WORK INSTRUCTIONS |
1. In the passage on Te Rauparaha, what was he held in after being exiled to Auckland?
2. Carry the passage on Te Rauparaha forward, picking up after its last sentence.

SOURCE EXTRACT |
In May 1846 fighting broke out in the Hutt Valley between settlers and Te Rauparaha's nephew, Te Rangihaeata. Despite his declared neutrality, Te Rauparaha was arrested after the British captured secret letters from Te Rauparaha which showed he was playing a double game. He was charged with supplying weapons to Māori who were in open insurrection. He was captured near a tribal village Taupo Pā in what would later be called Plimmerton, by troops acting for the Governor, George Grey, and held without trial under martial law before being exiled to Auckland where he was held in the ship Calliope.

His son, Tāmihana, was studying Christianity in Auckland and Te Rauparaha gave him a solemn message that their iwi should not take utu against the government. Tāmihana returned to his rohe to stop a planned uprising. Tāmihana sold the Wairau land to the government for 3,000 pounds. Grey spoke to Te Rauparaha and persuaded him to give up all outstanding claims to land in the Wairau valley. Then, realising that Te Rauparaha was old and sick, Grey allowed him to return to his people at Ōtaki in 1848.

== Rangiātea Church ==
In Ōtaki after his release from captivity, Te Rauparaha provided the materials and labour at his pā for the construction of Rangiātea Church, which was completed in 1851. It later became the oldest Māori church in the country. It was known for its unique mix of Māori and English church design. Te Rauparaha did not live to see the church completed.

== Death and legacy ==
Te Rauparaha died on 27 November 1849.

Te Rauparaha composed "Ka Mate" while hiding on Motuopihi Island in Lake Rotoaira as a celebration of life over death after his lucky escape from pursuing enemies. This haka or challenge, has become the most common performed by the Kiwis, the All Blacks and many other New Zealand sports teams before international matches.

RECORDED INFORMATION |
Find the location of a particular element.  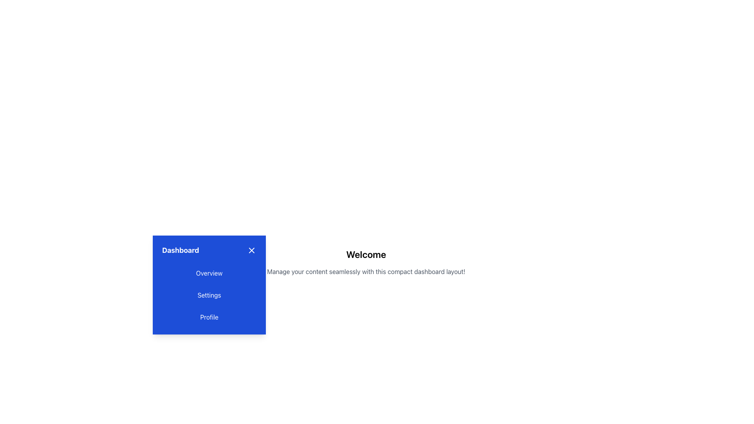

the vertical Navigation menu component is located at coordinates (209, 285).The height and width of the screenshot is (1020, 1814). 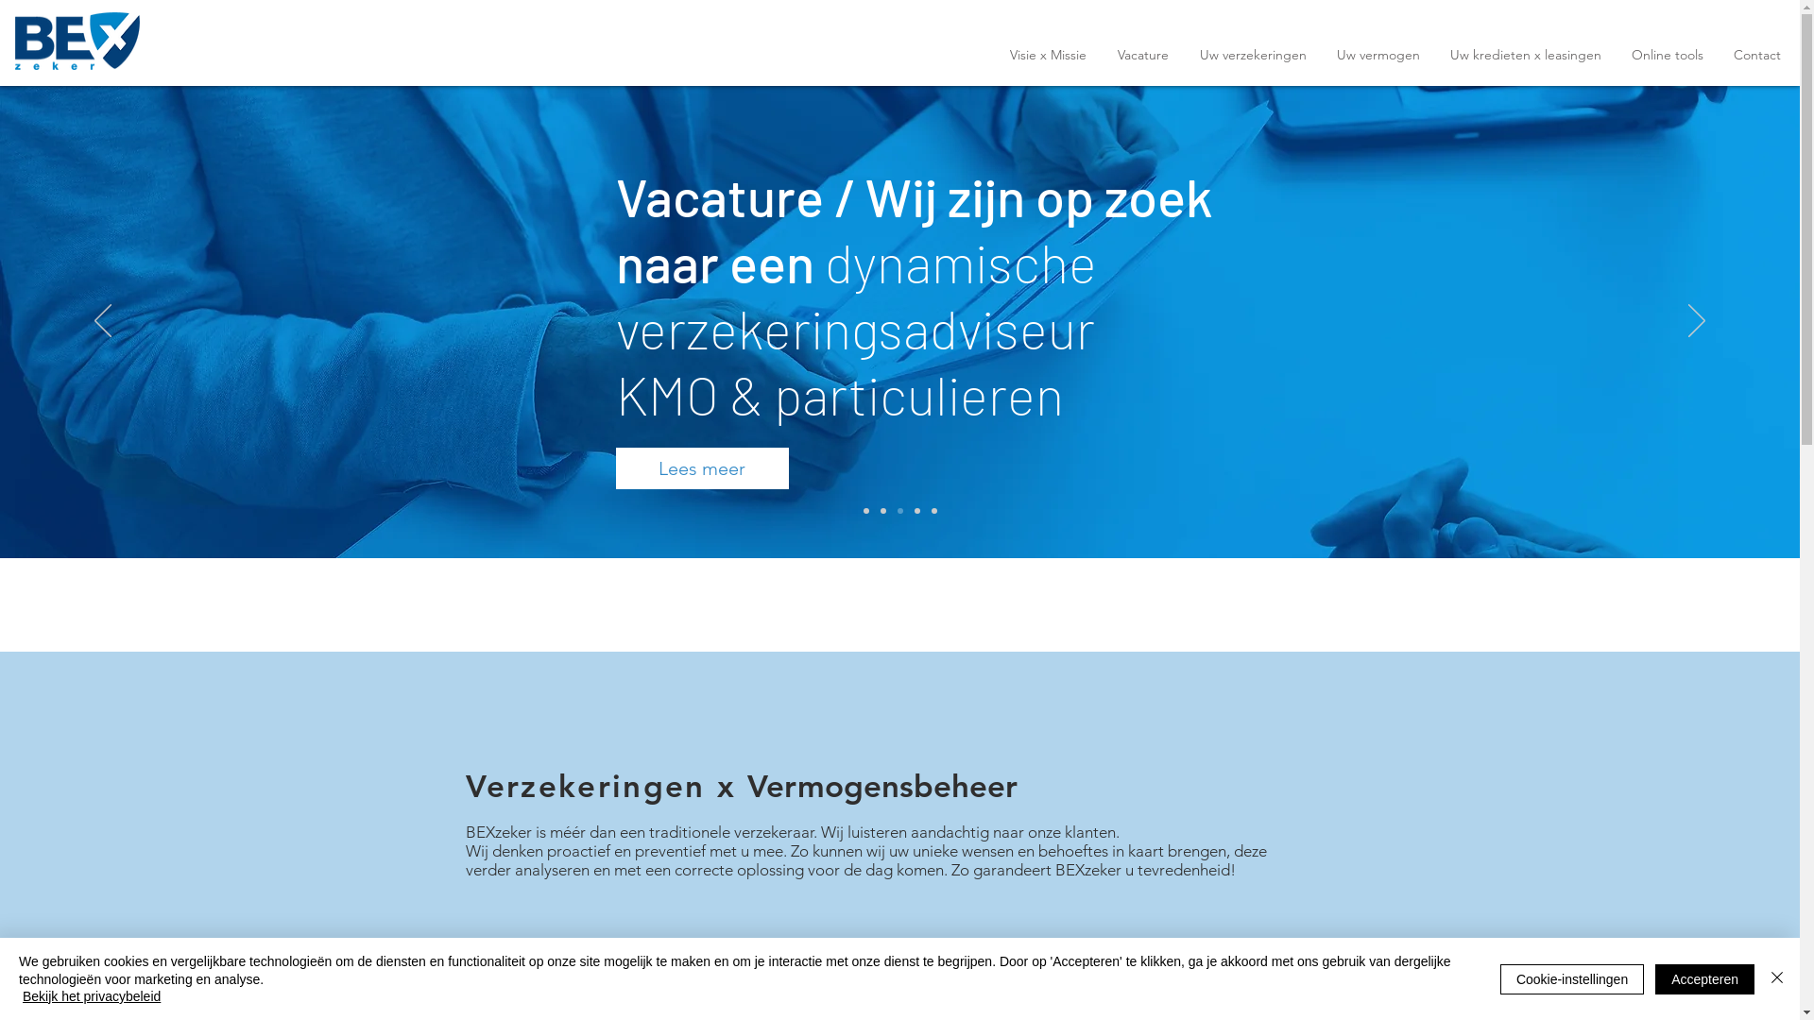 I want to click on 'Uw vermogen', so click(x=1320, y=54).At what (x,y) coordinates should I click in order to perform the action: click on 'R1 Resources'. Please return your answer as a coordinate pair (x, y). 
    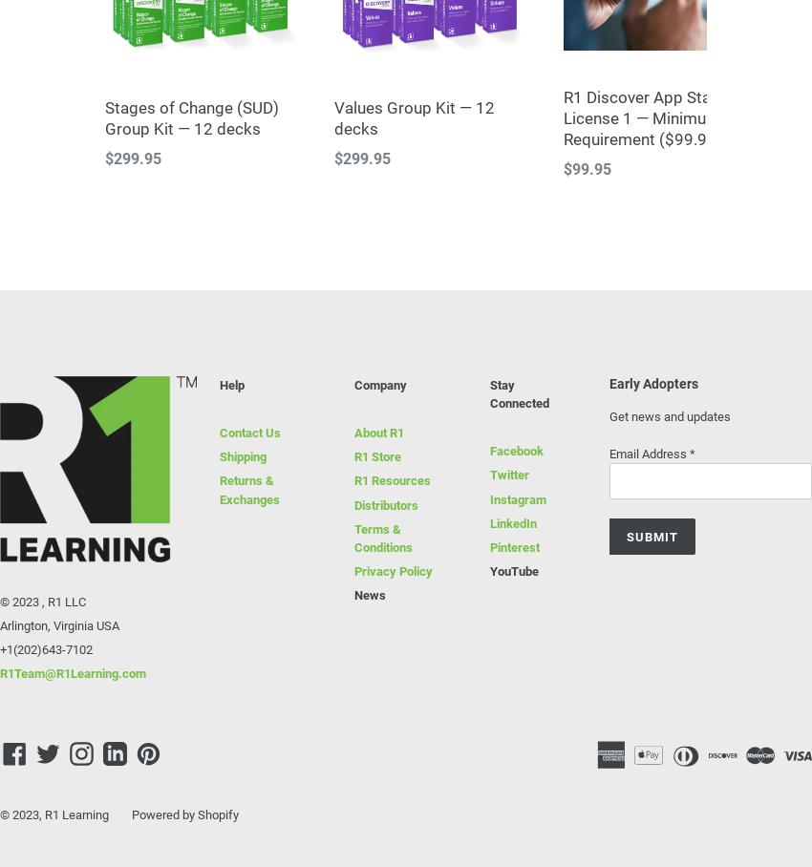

TASK ANSWERS |
1. The ship Calliope.

2.
Te Rauparaha's son Tāmihana was strongly influenced by missionary teaching, especially Octavius Hadfield. He left for England in December 1850 and was presented to Queen Victoria in 1852. After his return he was one of the Māori to create the idea of a Māori king. However he broke away from the king movement and later became a harsh critic when the movement became involved with the Taranaki-based anti-government fighter Wiremu Kīngi Te Rangitāke.

Tāmihana wrote biography of Te Rauparaha between 1866 and 1869 that was held in the Sir George Grey Special Collections at Auckland Libraries. This biography was translated by Ross Calman and published by Auckland University Press in 2020 called He pukapuka tātaku i ngā mahi a Te Rauparaha nui / A record of the life of the great Te Rauparaha.

Another biography of Te Rauparaha was one published in the early 20th century. It was written by William Travers and was called the Stirring Times of Te Rauparaha.

A memorial to Te Rauparaha is established in Ōtaki and Te Rauparaha Arena in Porirua is named after him.

In 2005, a panel of historians and journalists ranked Te Rauparaha 16th out of the 100 most influential figures in New Zealand history.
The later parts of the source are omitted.